OBITUARY | Burundi's President Pierre Nkurunziza

A climate of fear marked by a crackdown on the opposition and media settled over Burundi, while a personality cult grew around Nkurunziza which saw the ruling party name him a "visionary" and "supreme guide for patriotism."

United Nations human rights investigators have said the period since 2015 has been marked by likely crimes against humanity committed by state forces, citing extrajudicial executions, arbitrary arrests, disappearances, torture and sexual violence.

Nkurunziza's decision not to run in the May election shocked many, as it came after the constitution was changed to allow him to do so.

Handpicked successor

His successor Ndayishimiye, 52, was handpicked by the ruling party's core group of powerful generals, and won the election with 68.7 percent. Opposition claims of widespread fraud were dismissed by the constitutional court.

While he is also a general, Ndayishimiye is not a regime hardliner and Nkurunziza was expected to continue to play a significant role, possibly limiting the independence of his successor who is reputed to be more tolerant and open.

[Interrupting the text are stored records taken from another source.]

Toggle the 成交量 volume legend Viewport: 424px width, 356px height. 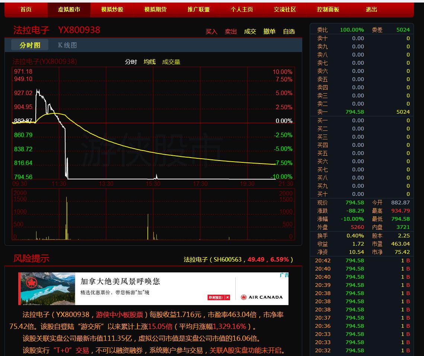(171, 62)
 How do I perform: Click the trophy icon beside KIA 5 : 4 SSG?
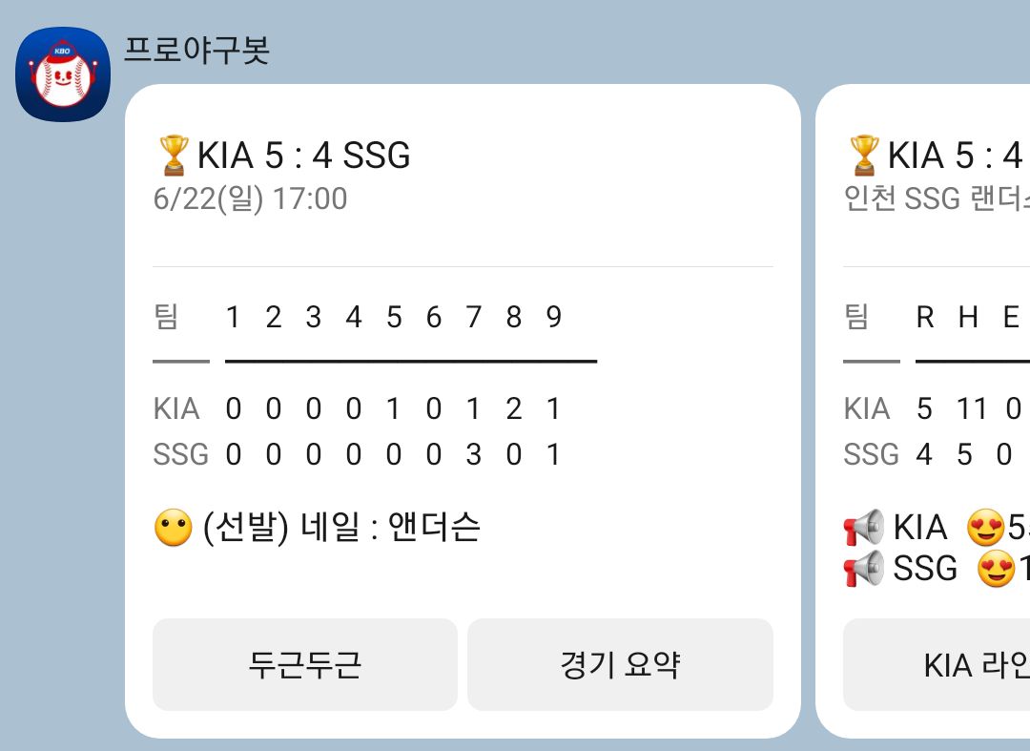pyautogui.click(x=175, y=156)
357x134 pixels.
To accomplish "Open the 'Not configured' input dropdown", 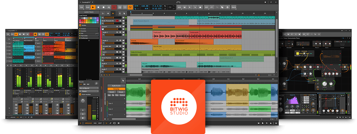I will tap(89, 88).
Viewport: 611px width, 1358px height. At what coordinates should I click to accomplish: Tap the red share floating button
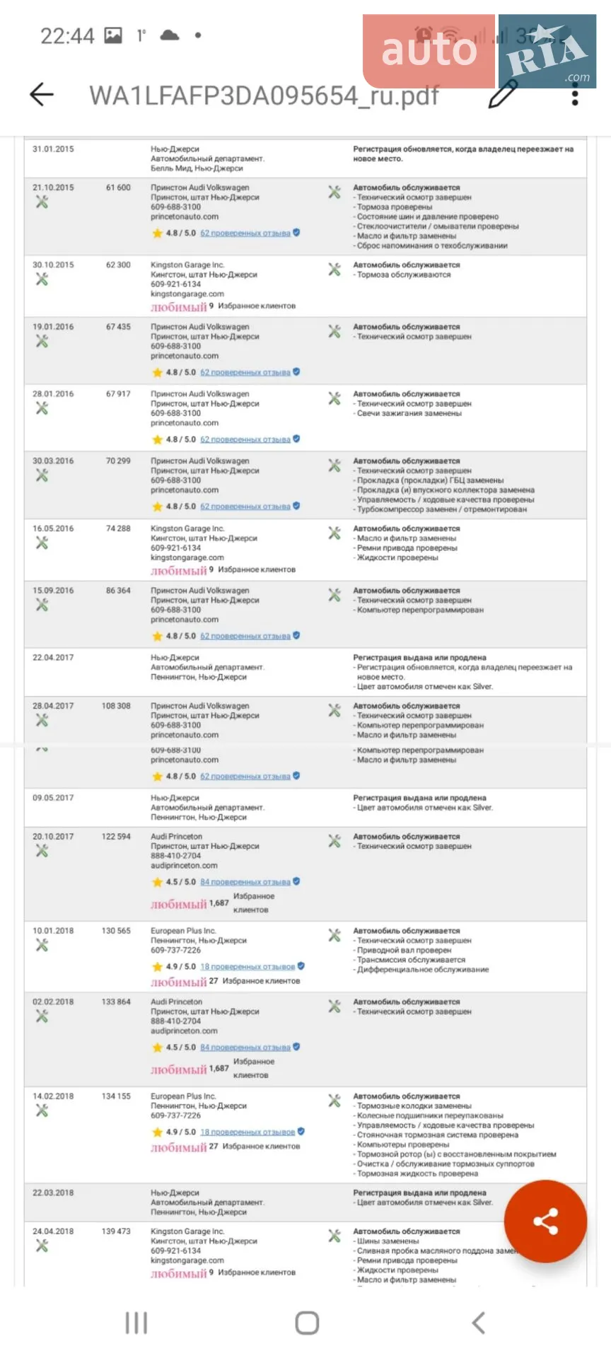click(x=545, y=1221)
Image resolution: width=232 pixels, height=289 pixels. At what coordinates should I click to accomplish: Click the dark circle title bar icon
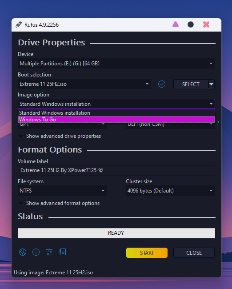(x=191, y=24)
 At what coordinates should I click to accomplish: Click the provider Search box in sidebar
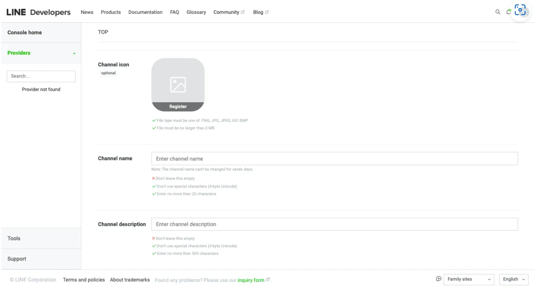(x=41, y=76)
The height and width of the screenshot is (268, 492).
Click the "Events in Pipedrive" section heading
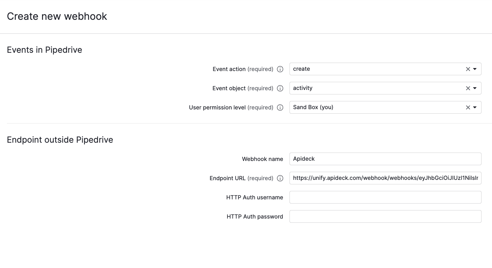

"In principle it is an opportunity for him to free himself, in the sense that we would have expected Nkurunziza to play an important role in the future," said Richard Moncrieff, an expert with the International Crisis Group (ICG).

READ HERE | Nkurunziza: Burundi's leader who believed he was chosen by God

However some observers have said he may run into trouble with the generals if he tries to introduce reforms or improve the human rights situation in the country.

After the news of Nkurunziza's death Ndayishimiye vowed to "continue his high-quality work that he has done for our country".

A source in the French presidency said the country would work with its European partners and "extend a hand to the new Burundian president".

"For the first time we will have a leader who is not just forging ahead regardless of the consequences, wrapped up in divine faith.